Sabendo perfeitamente onde estava no 25 de abril de 1974 (na Escola Primária dos Olivais, Coimbra), o que fiz (segui a multidão em delírio até à então sede da PIDE/DGS, hoje um hostel), e o que sabia na altura (nada), sempre que nestes 50 anos vi cerimónias comemorativas pensei onde é que eu poderia ter estado em 1974 se tivesse sido mais velho. Teria assumido os riscos de resistir ou acomodar-me-ia? Honestamente, não consigo responder.

Se optasse pela primeira hipótese, citaria certamente Aurélio Quintanilha ou Sílvio Lima, entre inúmeros académicos perseguidos da minha universidade. Se optasse pela segunda, talvez racionalizasse com a reforma de Veiga Simão o facto de o único Prémio Nobel científico português ter sido o de Egas Moniz (partilhado com o suíço Walter Rudolf Hess), em pleno Estado Novo, ou que o foneticista Armando de Lacerda (cujo trabalho hoje se recupera) montou um laboratório de referência mundial em Coimbra na mesma conjuntura.

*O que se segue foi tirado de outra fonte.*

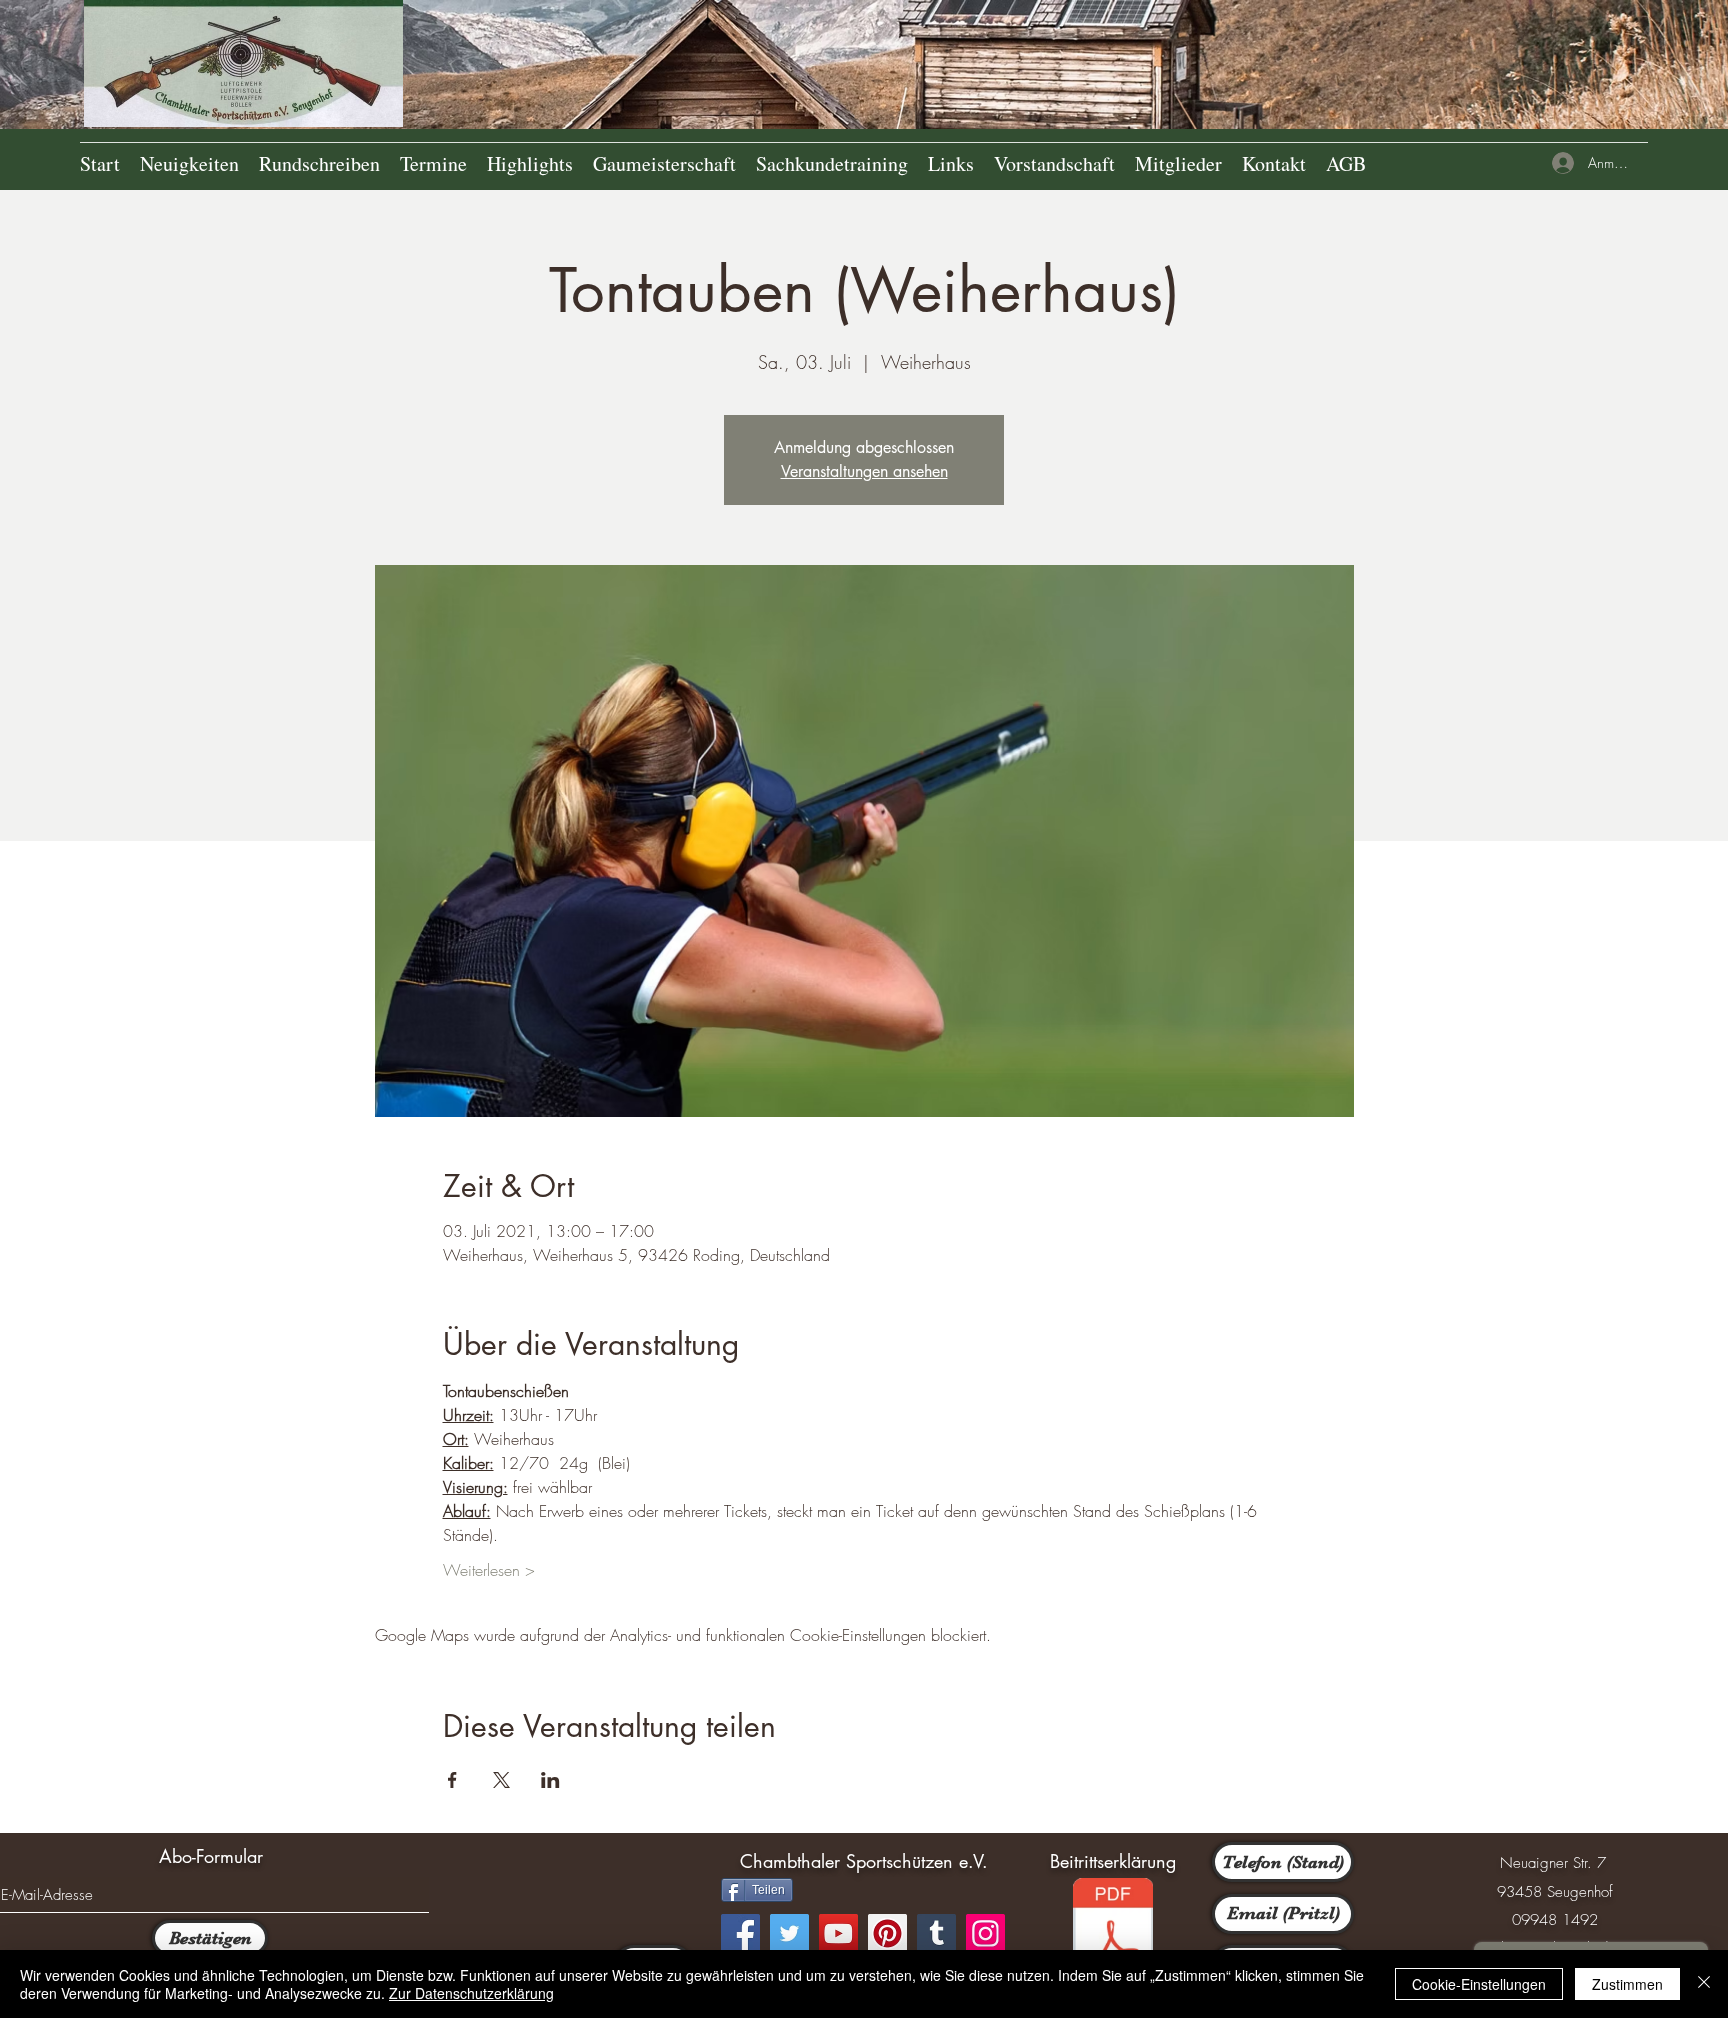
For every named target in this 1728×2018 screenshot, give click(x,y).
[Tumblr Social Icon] (936, 1933)
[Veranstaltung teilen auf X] (501, 1780)
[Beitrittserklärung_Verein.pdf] (1113, 1933)
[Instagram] (985, 1933)
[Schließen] (1704, 1984)
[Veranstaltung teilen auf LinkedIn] (550, 1780)
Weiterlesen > (489, 1570)
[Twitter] (789, 1933)
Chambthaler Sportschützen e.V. (864, 1861)
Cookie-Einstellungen (1479, 1984)
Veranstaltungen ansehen (864, 471)
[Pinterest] (887, 1933)
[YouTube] (838, 1933)
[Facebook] (740, 1933)
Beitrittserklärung (1113, 1861)
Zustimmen (1627, 1984)
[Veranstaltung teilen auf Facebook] (452, 1780)
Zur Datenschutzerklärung (471, 1993)
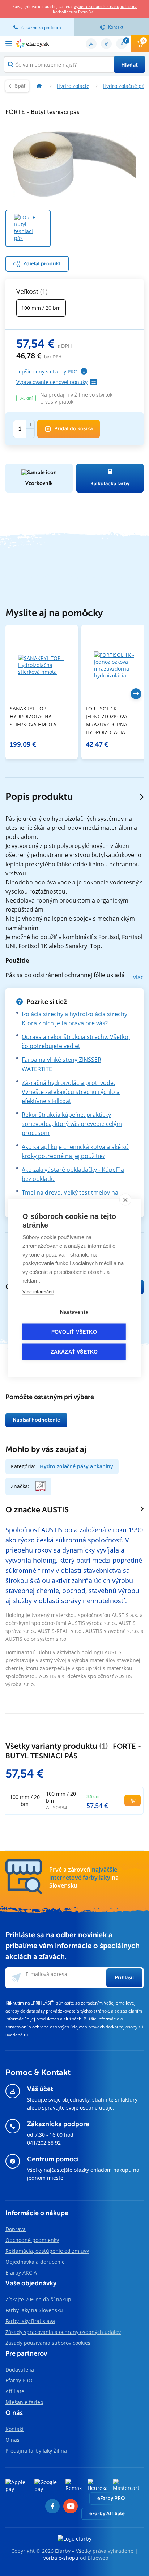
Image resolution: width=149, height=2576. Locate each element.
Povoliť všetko (74, 1332)
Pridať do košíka (73, 429)
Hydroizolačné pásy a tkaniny (76, 1466)
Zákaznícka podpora (41, 27)
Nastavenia (74, 1312)
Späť (20, 86)
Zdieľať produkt (42, 264)
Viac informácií (38, 1292)
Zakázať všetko (74, 1352)
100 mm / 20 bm (41, 307)
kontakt (115, 27)
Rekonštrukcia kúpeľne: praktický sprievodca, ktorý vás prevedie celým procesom (72, 1124)
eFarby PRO (111, 2498)
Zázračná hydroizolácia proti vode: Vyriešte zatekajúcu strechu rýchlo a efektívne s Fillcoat (71, 1092)
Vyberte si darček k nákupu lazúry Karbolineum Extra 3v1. (95, 9)
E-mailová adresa (46, 1974)
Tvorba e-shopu (59, 2557)
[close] (125, 1200)
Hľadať (129, 64)
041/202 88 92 (44, 2142)
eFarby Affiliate (107, 2513)
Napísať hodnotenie (36, 1420)
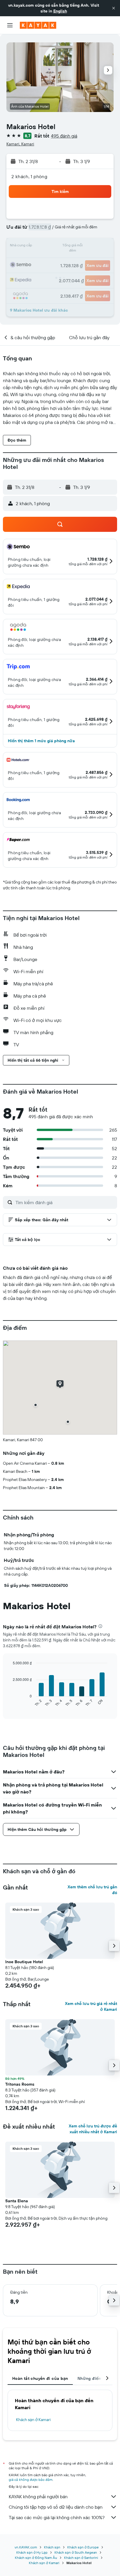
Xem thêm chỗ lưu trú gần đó (92, 1889)
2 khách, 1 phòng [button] (29, 176)
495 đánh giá (64, 136)
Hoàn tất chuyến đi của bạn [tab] (40, 2378)
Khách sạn (52, 2547)
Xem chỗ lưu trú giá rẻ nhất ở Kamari (91, 2006)
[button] (113, 8)
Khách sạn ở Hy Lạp (31, 2552)
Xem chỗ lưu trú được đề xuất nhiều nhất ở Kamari (93, 2128)
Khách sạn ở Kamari (33, 2419)
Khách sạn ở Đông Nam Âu (36, 2557)
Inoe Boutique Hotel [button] (24, 1961)
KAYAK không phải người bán (38, 2496)
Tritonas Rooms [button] (19, 2084)
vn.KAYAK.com (26, 2547)
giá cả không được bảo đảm (30, 2479)
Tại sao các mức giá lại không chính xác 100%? (57, 2517)
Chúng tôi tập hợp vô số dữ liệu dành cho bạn (56, 2507)
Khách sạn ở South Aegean (75, 2552)
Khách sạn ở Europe (83, 2547)
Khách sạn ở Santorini (81, 2557)
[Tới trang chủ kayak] (38, 25)
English (60, 11)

Por isso é urgente perceber que um compromisso ético e responsável com a ciência e o conhecimento tem de ir além de intenções e da liberdade formal, embora estas sejam fundamentais. Tem de incluir fundos (que não apontem, à partida, numa dada direção), emprego estável e previsibilidade, para além de uma vigilância permanente. Sem isso não se é verdadeiramente livre. Não basta dizer que a liberdade é essencial, é preciso prová-lo todos os dias.